__CONSIGNE 1__: Selon le texte sur l'identité sociale anomale, quelle philosophe définit le concept d'anomalie ?
__CONSIGNE 2__: Poursuivez le texte sur l'identité sociale anomale après sa dernière phrase.

__TEXTE CITÉ__:
<<<<
L’identité sociale anomale

 

Cette notion vise à désigner le cas des personnes dont la position au sein des rapports sociaux est ambiguë.

 

Le concept anomalie

 

Le concept d’anomalie est défini par la philosophe Camille Fallen à partir entre autre de la figure du Canard-Lapin (https://fr.wikipedia.org/wiki/Canard-lapin). Le canard-lapin est à la fois un canard et un lapin, ni un canard, ni un lapin, tantôt un canard, tantôt un lapin.

 

Réalité et expérience des identités sociales anomales

 

Le concept d’anomal peut ainsi servir à désigner un type d’identité dans laquelle la personne occupe une place ambivalente au sein des rapports sociaux: à la fois exploiteur et exploité ou/et blanc et ethno-racialisé ou/et masculin et féminin…

 

Elle caractérise la situation de personnes qui sont objectivement difficilement assignables à une identité socialement claire de classe sociale, de genre, de racialisation... Elle ne possède donc pas les caractéristiques classiques de l’identité qui est la stabilité.

 

Les figures sociales de l’identité anomale ont une identité ambivalente, ou indéfinissable, parfois également fluctuante selon les situations d’interaction:

 

- Ainsi Boaventura de Sousa Santos explique que dans les rapports sociaux de racisation, les portugais occupent une place ambivalente car ils font partie de pays de la semi-périphérie. La semi-périphérie correspond à des pays qui ne font ni partie du Premier monde, les centres économiques, ni des pays du Tiers-monde, les pays de la Périphérie, tout en possédant certaines caractéristiques de l’un et de l’autre.

 

- L’identité sociale anomale peut être celle des métis. Ni blancs, ni noirs, et à la fois blancs et noirs. Cette identité sera d’autant plus susceptible de fluctuer qu’elle dépend de leur passing blanc.

 

- Les personnes queer ont également une identité sociale anomale. Elles ont un genre qui n’est ni féminin, ni masculin, ou/et féminin et masculin à la fois. Ce sont par exemple les personnes qui ont un genre androgyne. Il en va de même des personnes pansexuelles ou bisexuelles qui ne sont ni strictement hétérosexuelles, ni strictement homosexuelles. Des personnes trans* non-opérées dont la place sociale est ambivalente et peut changer en fonction des interactions sociales.

 

- Dans le cas des classes sociales, certaines personnes occupent des positions sociales anomales. C’est le cas de l’encadrement intermédiaire. Ces personnes sont dans une fonction qui les mets en position à la fois d’obéir et de commander. Dans les chantiers de BTP, les portugais souvent occupent cette position anomale lorsqu’ils sont promus chefs de chantiers, en dessous des français occupant les postes d’ingénieurs, mais au-dessus des africains occupant des postes d’ouvriers qualifiés ou non-qualifiés.
>>>>
__JEU DE DONNÉES__:
<<<<
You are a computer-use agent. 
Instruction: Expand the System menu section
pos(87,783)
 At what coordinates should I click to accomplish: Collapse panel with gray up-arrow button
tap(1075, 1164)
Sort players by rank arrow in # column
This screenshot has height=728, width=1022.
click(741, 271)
>>>>
__RÉPONSE 1__: La philosophe Camille Fallen.

__RÉPONSE 2__:
 

Phénomènologie de l’expérience anomale

 

Leur expérience des rapports sociaux est ambivalente. Leur identité n’est pas stabilisée pour les autres et change en fonction des interactions sociales. La personne en question peut selon les situations être classée arbitrairement dans une des catégories ou susciter au moins durant un temps de l'interaction une impression d’ambivalence.

 

La conscience du sujet anomal est celle d’une expérience subjective ambigüe.

 

Le sujet de l’expérience anomale peut jouer de l’anomalie. C’est le cas des personnes genderfluid dont l’identité de genre fluctue en fonction des situations. Mais le sujet de l’expérience anomale peut également subir cette expérience lorsque son genre est androgyne et que la perception de ce genre dépend de l’autre qui par un “monsieur” ou “madame” va l’assigner à l’un ou l’autre genre dans l’interaction.

 

L’expérience anomale peut être également vécue par un sujet dont l’identité ethno-raciale est ambivalente. Il peut s’agir par exemple de personnes maghrébines qui ne sont pas “typées arabes”, mais qui ont un nom d’“arabe”. Leur expérience anomale fluctue selon qu’elles sont présentées par leur nom, ou par leur physique.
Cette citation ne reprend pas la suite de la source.